▶ [Texto del documento]
---

Qué triste es cuando la mala noticia de un cáncer te golpea cerca y comienzan las reflexiones, pero así me ocurrió, así me ocurre hoy.

Hace 2 días me estremecí al conocer que un joven padre de 3 niños, quien fue un buen amigo en una etapa de mi vida, está perdiendo su batalla con esta maldita enfermedad.

Eva Márquez Estay
Periodista Web

Manu ya había terminado sus quimioterapias y  pensé que se estaba recuperando, pero una repentina descompensación dijo lo contrario. El viernes se internó en el Hospital Van Buren de Valparaíso y la madrugada del domingo tuvo un paro cardiorespiratorio. Hoy está conectado a máquinas, esperando sólo un milagro y con la mayoría de sus órganos comprometidos.

Aunque yo me había distanciado del grupo de amigos donde estaba Manu, supe hace ya casi un año de su enfermedad y estaba al tanto de su evolución. Por eso me golpeó esta triste noticia, llevándome a reflexionar sobre cómo ha tomado protagonismo el cáncer en Chile y lo que se está haciendo al respecto.

---

▶ [Extractos del listado]
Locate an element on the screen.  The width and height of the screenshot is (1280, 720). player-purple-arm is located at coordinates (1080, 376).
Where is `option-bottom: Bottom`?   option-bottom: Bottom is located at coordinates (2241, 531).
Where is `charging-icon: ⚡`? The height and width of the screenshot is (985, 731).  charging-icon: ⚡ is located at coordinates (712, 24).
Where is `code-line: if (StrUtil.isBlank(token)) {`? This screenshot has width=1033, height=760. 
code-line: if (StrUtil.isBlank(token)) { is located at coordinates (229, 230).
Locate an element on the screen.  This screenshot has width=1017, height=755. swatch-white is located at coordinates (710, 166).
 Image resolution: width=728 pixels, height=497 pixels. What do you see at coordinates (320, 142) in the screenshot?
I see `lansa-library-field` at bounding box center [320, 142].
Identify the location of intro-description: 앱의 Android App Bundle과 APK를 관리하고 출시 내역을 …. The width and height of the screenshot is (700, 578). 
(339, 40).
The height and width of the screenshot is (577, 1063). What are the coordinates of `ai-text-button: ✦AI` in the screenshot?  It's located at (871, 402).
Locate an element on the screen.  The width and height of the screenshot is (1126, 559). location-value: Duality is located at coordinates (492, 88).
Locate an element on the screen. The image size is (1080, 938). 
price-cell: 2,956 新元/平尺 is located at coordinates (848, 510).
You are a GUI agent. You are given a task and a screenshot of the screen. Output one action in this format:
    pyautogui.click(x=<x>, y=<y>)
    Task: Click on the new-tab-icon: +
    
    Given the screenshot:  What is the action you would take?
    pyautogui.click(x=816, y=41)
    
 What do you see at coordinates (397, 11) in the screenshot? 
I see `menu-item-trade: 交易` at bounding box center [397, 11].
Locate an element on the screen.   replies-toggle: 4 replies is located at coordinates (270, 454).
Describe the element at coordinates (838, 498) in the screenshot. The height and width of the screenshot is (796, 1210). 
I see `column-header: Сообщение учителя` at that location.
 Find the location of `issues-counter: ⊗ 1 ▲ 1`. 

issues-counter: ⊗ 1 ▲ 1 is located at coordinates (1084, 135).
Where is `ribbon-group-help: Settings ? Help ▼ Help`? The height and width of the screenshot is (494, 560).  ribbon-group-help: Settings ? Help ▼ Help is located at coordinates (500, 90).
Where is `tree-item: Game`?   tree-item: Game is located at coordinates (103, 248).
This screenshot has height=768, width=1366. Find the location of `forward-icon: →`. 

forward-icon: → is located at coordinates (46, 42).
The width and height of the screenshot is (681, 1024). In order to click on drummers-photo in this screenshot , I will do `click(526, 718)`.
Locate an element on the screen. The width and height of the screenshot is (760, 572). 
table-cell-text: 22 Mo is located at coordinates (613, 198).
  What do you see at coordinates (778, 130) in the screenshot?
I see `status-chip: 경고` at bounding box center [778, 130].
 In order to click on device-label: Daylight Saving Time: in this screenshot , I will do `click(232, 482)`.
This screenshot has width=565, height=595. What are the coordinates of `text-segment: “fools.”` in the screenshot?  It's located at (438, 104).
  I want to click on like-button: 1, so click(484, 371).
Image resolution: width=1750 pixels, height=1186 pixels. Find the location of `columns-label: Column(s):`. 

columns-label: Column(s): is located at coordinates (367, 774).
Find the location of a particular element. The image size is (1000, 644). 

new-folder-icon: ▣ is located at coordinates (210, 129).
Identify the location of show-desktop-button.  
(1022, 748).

---

▶ [Tareas a realizar]
(a) Según el texto sobre la enfermedad de Manu, ¿en qué hospital se internó el viernes?
(b) Prolonga el texto sobre la enfermedad de Manu a partir de su última oración.
El listado es material independiente del texto.

▶ [Respuestas por tarea]
(a) En el Hospital Van Buren de Valparaíso.

(b)
Para mi tristeza, pude constatar en cifras que el avance del cáncer en Chile es alarmante, a tal punto que de ser hoy la segunda causa de muerte en el país, se estima que pasará al primer lugar en el año 2020, superando a los accidentes cardiovasculares. Las cifras apuntan a que de 45 mil personas que son diagnosticadas con esta enfermedad anualmente, 22 mil  pierden la batalla, con 3 muertes por cáncer cada hora en Chile.

Si bien en las últimas décadas el Gobierno ha impulsado tremendos avances en materia de infraestructura hospitalaria y de acceso a tratamientos de enfermedades, hay una gran deuda que urge se compense quizás con algún programa especial de incentivo, y es la falta de médicos especialistas en el tratamiento del cáncer que existe en el país, donde la cifra apenas llega a los 100 oncólogos, de los cuales prácticamente la mitad se concentra en la Región Metropolitana.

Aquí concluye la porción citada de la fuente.